▸ **DOCUMENT EXCERPT**
Any book on the legendary music superstars must face the temptation to plunge into the incredible wealth of statistics that underline the group’s success.
They are not only the best-selling Swedish band of all time, but they are also the best-selling band from all of continental Europe. They are the third best-selling singles act in the UK. They are the only band inducted into the Rock and Roll Hall of Fame from a non-English-speaking country. Their musical Mamma Mia! is in the Top 10 longest running musicals both on Broadway and in London’s West End. The film of that musical was the highest grossing movie in the UK in 2008. But those stats alone, as impressive as they are, don’t really tell the why and the how Anni-Frid, Björn, Benny and Agnetha conquered the world.
ABBA at 50 by Carl Magnus Palm is an exquisite retrospective tracing the many highs and occasional lows of the Swedish supergroup’s past five decades.
It traces the members’ musical careers before ABBA, the group’s formation and relatively slow start, how Eurovision catapulted them into public consciousness, how they defied the one-hit wonder curse, how they grew from an unlikely prospect to a seemingly unstoppable global musical force. From honing their songwriting craft on mega albums as Voulez-Vous and Super Trouper to the phenomenal demand for tour tickets, the book celebrates the talent and the achievements of the band. It follows the rollercoaster journey from when a change of decade (and tastes) heralded a rather unsatisfying end for the band and onto Benny and Björn’s not-completely successful first foray into musical theatre -before an entirely unexpected resurgence via two surprise hit Australian films, The Adventures of Priscilla, Queen of the Desert and Muriel’s Wedding reminded the world there was still a huge appetite for ABBA’s music. Writer Palm details how this upswing lead to the entertainment juggernaut that is Mamma Mia! (first, the stage musical and then, the two Hollywood smash-hit movies) before concluding ABBA’s phenomenal half-century with the even more surprising reforming of the group for the 2021 album Voyage and finally reaching the ground-breaking and highly-praised digital avatar experience at the ABBA Arena in London.
What Carl Magnus Palm has achieved with ABBA at 50 is that he’s written much more than a checklist chronology. No mere hagiography or fan tribute, he writes warmly and with a real affection of the band but isn’t afraid to explore the stumbles along the way or even offer a fair and balanced criticism of their output. Although an incredibly detailed and thorough chronicling of ABBA’s career, Palm has that acute, judicious historian sense of when to dig deeper and when to move the story on. Because of this discrimination, ABBA at 50 is a pleasurable and easy read that never gets bogged down in tedious detail or the drier minutiae of their timeline. From many, ABBA are the greatest band in the history of pop musical and Carl Magnus Palm never takes his eye off this key notion.

▸ **COLLECTED DATA**

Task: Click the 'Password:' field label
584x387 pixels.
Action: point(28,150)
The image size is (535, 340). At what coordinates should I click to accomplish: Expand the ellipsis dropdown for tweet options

▸ **EXERCISES**
(a) In the ABBA book review, which two Australian films are credited with reviving interest in ABBA's music?
(b) Carry on the ABBA book review, picking up after its final sentence.
The lines are separate material with no connection to the ABBA book review.

▸ **ANSWERS TO EACH TASK**
(a) The Adventures of Priscilla, Queen of the Desert and Muriel's Wedding.

(b)
ABBA at 50 skillfully treads the line of entertaining the casual ABBA fan while bringing plenty of detail that the most ardent might fan might have missed. Peppered with fascinating insights and tasty anecdotes that certainly we at The Recs had not come across. Did you know that ABBA had a failed Eurovision attempt before their triumph in 1974 with Waterloo? Or that a future Hollywood director would help ABBA conquer the world? Or hilariously that Dancing Queen was originally titled Boogaloo, Honeypie became Waterloo and SOS had the working title Turn Me On.
If you ever wondered who gave ABBA their name and why it was a bit on an in-joke in Sweden, or how the famous ABBA logo with the reverse B came about, then Carl Magnus Palm has the answer for you.
Having researched and written about the group for over thirty years, Palm has acquired a knowledge and a deep understanding of what made them tick. There is a multitude of well-chosen, insightful quotes from the band members themselves, many taken from Palm’s own interviews conducted between 1993 and 2016. The love and care of songwriting comes through strongly throughout the book. A song briefly entitled The Story of My Life began as a jaunty track complete with handclaps. The songwriter duo felt there was something there but the feel wasn’t right. Four days later, they returned to the studio. Benny added some descending piano lines and over the session, the song moved more into the territory of French chanson. Liking this new direction, Björn took the backing tape home with him and began writing suitable lyrics. Unusually, he opened a bottle of whisky and tipsy, he wrote the lyrics in under an hour. The book brings the fantastic quote: “That never works, writing when you’re drunk. You think it’s wonderful but it looks terrible the next day…but that one worked”. The song they had written was The Winner Takes It All. It’s one of the many goose-bump moments you get regularly reading through the book.
Huge kudos must be given to Palazzo Editions for the superb presentation of ABBA at 50. Packed with beautiful, superbly-curated images from every stage of the band’s history, it is truly an impressive and worthy tribute to the Swedish superstars on their 50th anniversary.
For those who love Eurovision to anyone whose jaw has dropped at ABBA Voyage, from anyone who ever has shimmied to Dancing Queen or karaoke’d The Winner Takes It All, ABBA at 50 is the book for you.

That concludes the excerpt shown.